→ Problem details: There is a line containing "This screenshot has width=804, height=367." in the records below. Repeat it and every line after it, exactly, through the final line, but no pictures.

=-=-=

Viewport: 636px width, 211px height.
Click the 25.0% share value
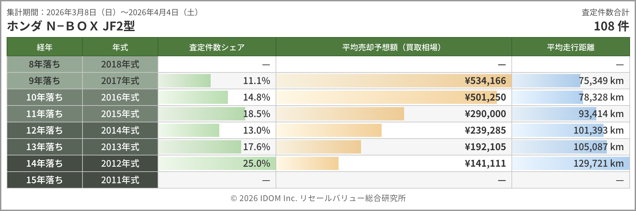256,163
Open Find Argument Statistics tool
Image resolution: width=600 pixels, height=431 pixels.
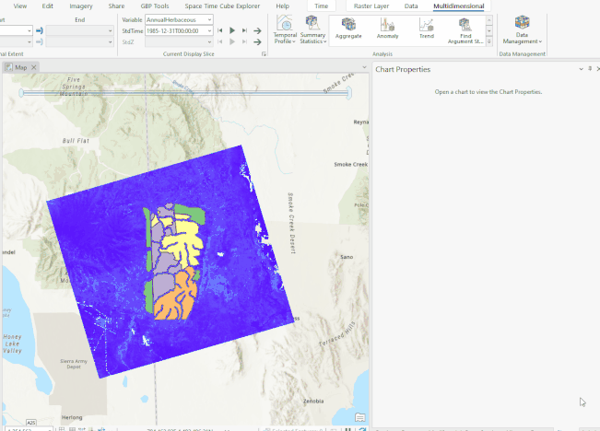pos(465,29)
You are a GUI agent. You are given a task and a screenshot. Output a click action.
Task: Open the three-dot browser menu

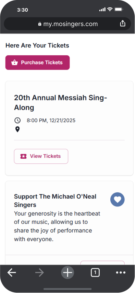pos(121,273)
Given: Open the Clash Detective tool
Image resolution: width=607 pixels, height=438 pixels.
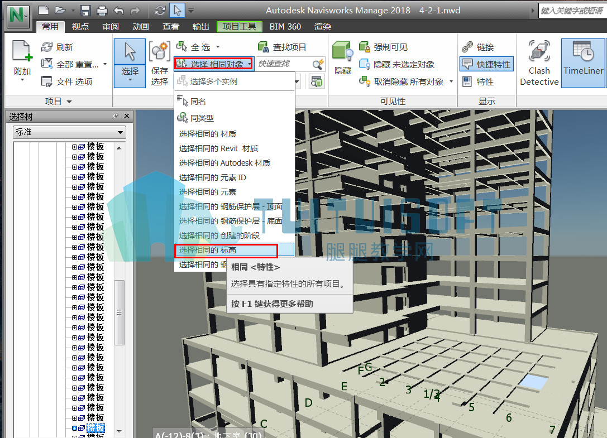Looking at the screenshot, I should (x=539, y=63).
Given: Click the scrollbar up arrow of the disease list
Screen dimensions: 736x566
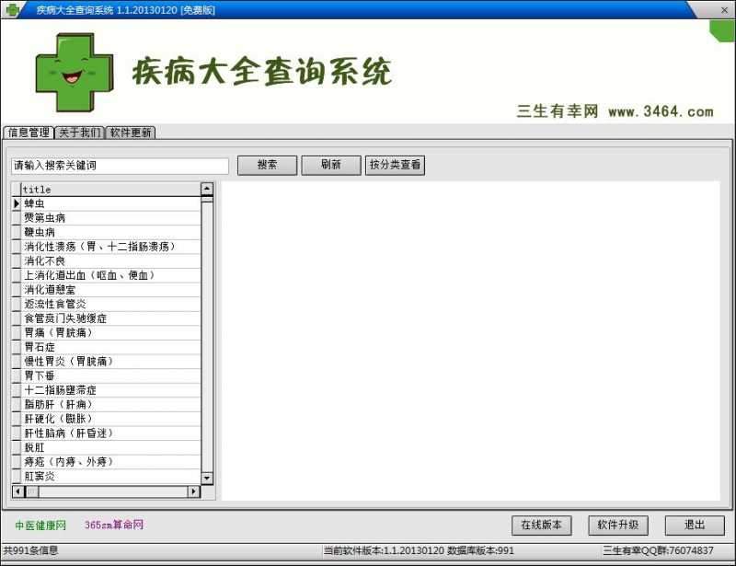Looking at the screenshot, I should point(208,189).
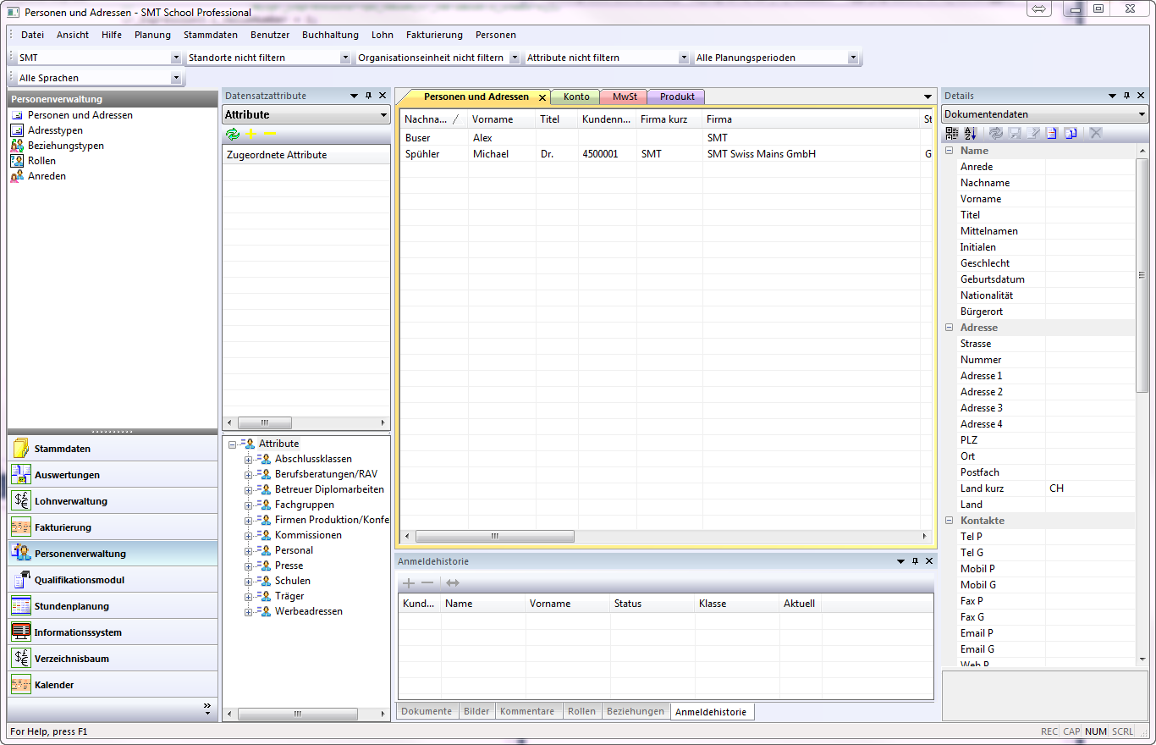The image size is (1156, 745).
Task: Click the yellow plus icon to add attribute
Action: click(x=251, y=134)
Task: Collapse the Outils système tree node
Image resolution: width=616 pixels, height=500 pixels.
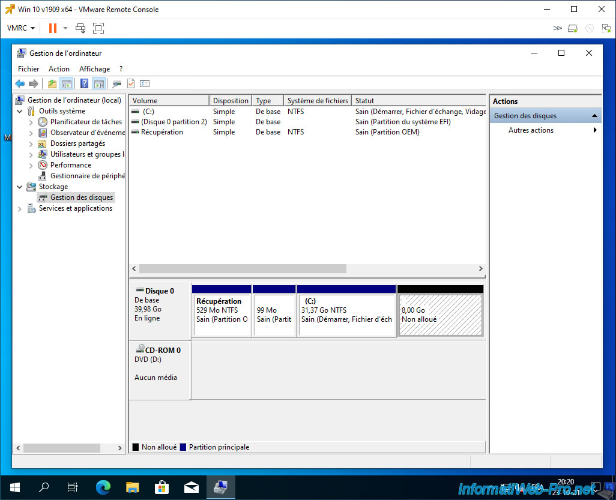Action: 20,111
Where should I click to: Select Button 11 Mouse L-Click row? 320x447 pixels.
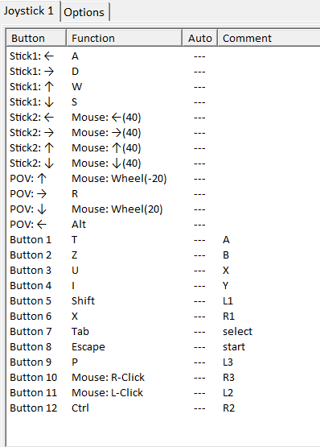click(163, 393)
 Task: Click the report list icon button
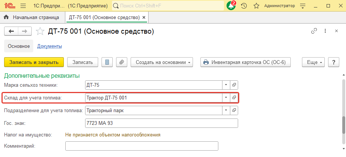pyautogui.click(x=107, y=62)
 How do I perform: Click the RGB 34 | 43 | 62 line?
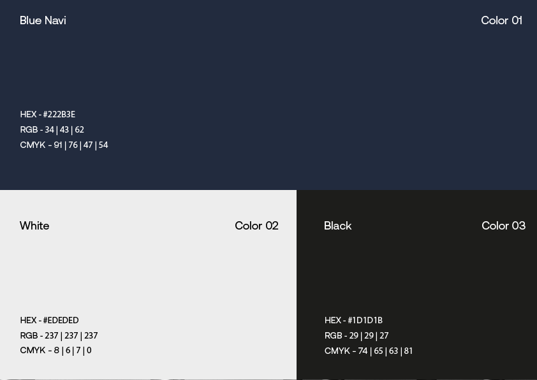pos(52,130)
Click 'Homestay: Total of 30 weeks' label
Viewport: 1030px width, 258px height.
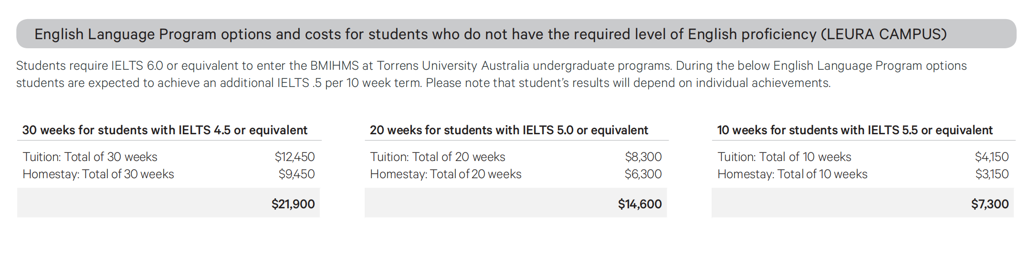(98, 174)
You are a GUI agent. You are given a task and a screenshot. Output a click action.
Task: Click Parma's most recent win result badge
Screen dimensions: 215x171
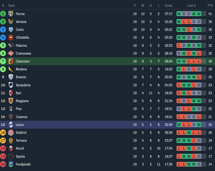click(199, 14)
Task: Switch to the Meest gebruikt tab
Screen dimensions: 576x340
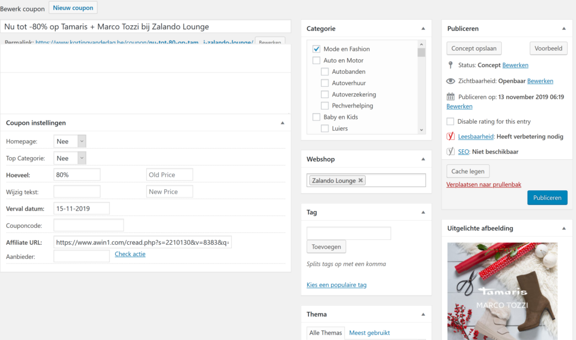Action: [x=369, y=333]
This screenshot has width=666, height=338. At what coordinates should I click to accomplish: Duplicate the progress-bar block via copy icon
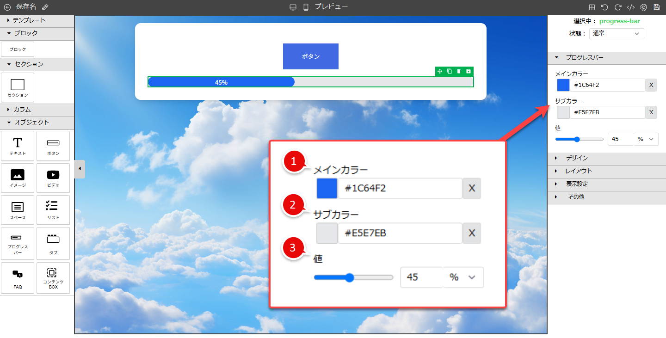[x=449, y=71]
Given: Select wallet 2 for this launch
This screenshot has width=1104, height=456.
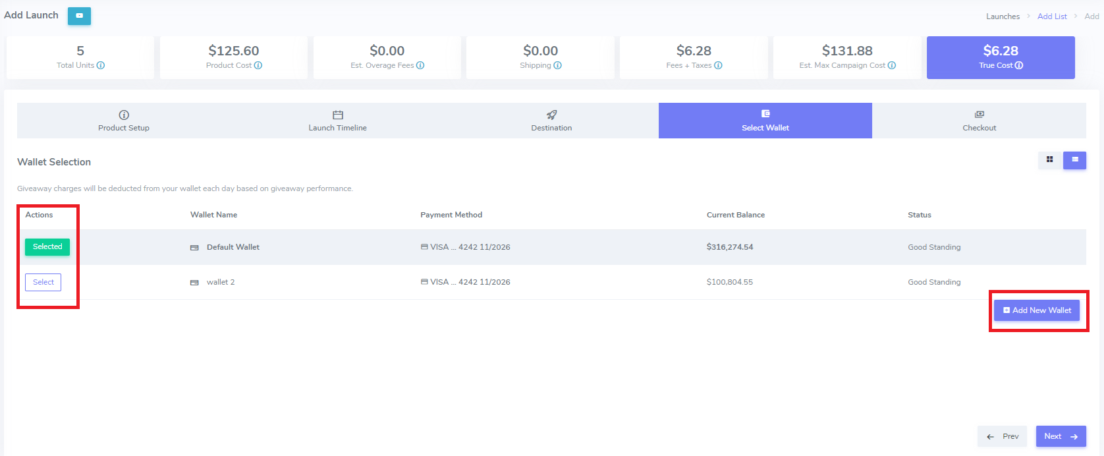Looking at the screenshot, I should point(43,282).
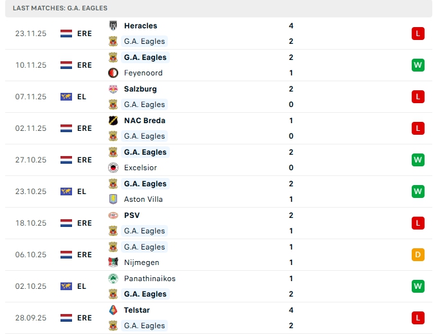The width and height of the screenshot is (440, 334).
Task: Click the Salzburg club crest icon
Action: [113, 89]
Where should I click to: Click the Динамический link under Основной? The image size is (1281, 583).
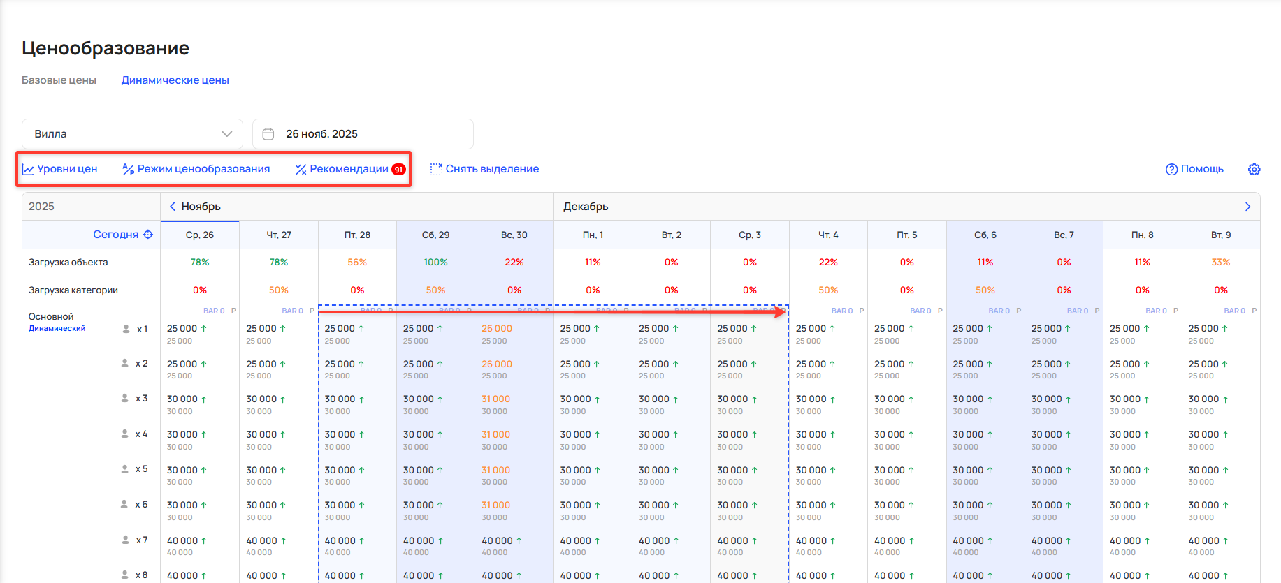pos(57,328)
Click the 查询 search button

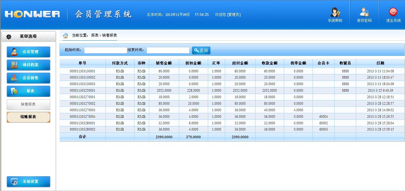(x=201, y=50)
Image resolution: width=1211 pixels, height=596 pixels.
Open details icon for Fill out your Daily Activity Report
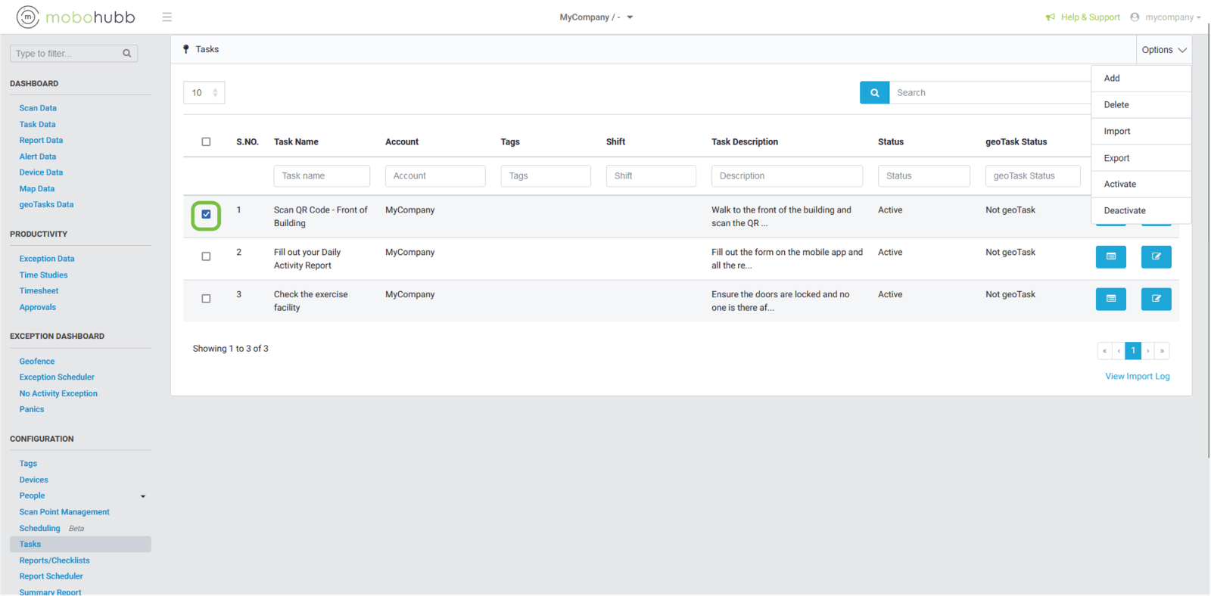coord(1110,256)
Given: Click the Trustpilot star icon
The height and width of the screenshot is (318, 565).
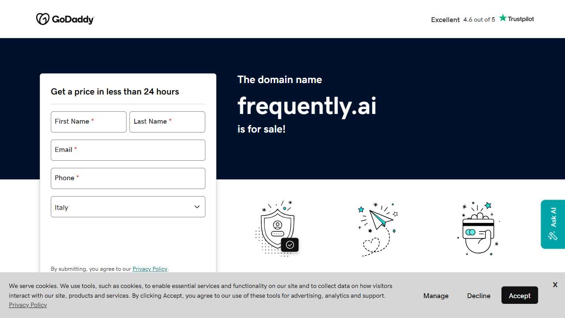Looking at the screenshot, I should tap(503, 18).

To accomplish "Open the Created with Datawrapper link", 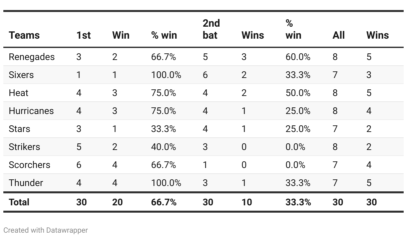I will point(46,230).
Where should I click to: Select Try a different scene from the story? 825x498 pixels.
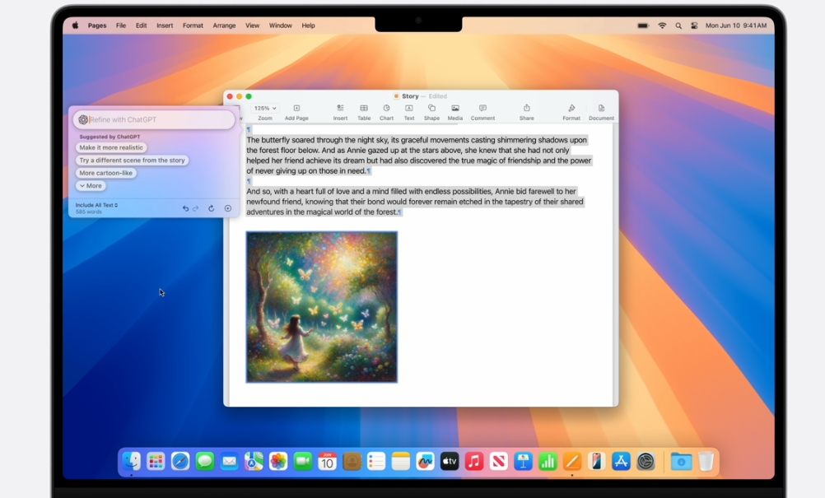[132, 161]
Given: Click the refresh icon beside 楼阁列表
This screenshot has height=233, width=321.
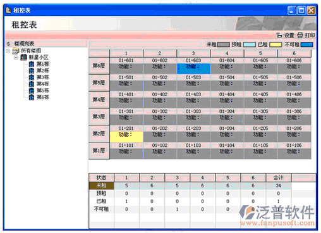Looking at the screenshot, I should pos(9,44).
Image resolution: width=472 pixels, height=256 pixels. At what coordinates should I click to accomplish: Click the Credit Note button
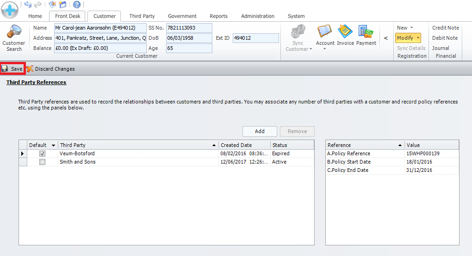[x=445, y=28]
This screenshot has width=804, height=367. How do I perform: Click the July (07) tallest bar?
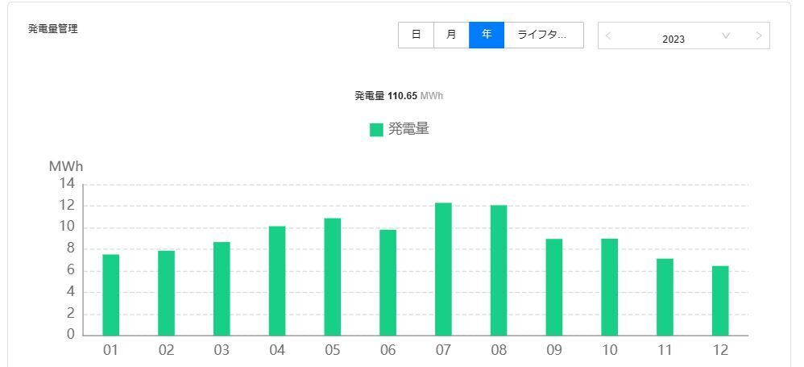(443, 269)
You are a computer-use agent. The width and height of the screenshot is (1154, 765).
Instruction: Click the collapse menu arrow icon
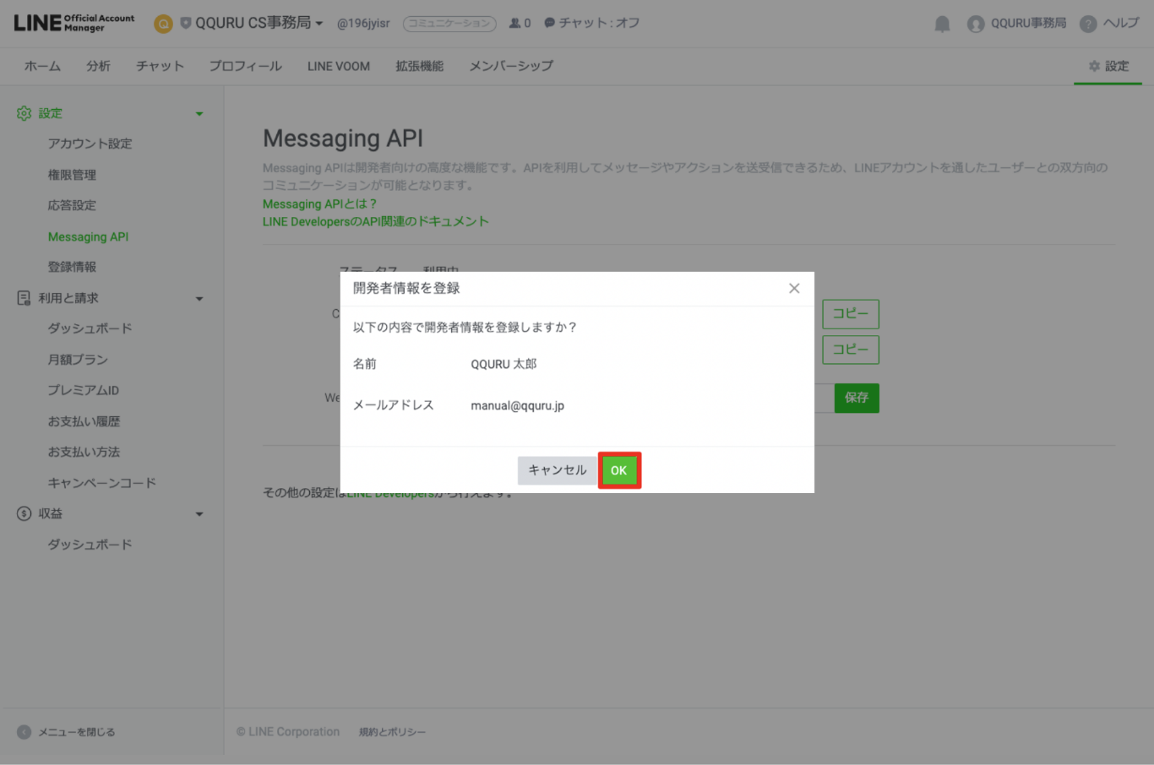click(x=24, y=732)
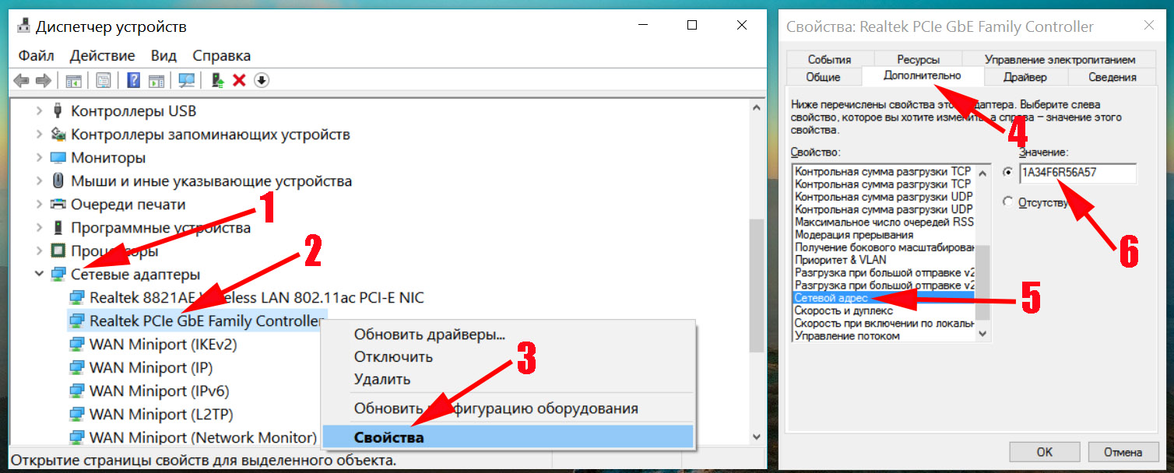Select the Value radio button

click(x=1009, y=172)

=-=-=

→ Expected output:
This screenshot has width=804, height=367. How do I perform: Click the July (07) tallest bar?
(443, 269)
You are a computer-use agent. The width and height of the screenshot is (1154, 765).
Instruction: Click the collapse menu arrow icon
click(x=24, y=732)
Select the Value radio button

click(x=1009, y=172)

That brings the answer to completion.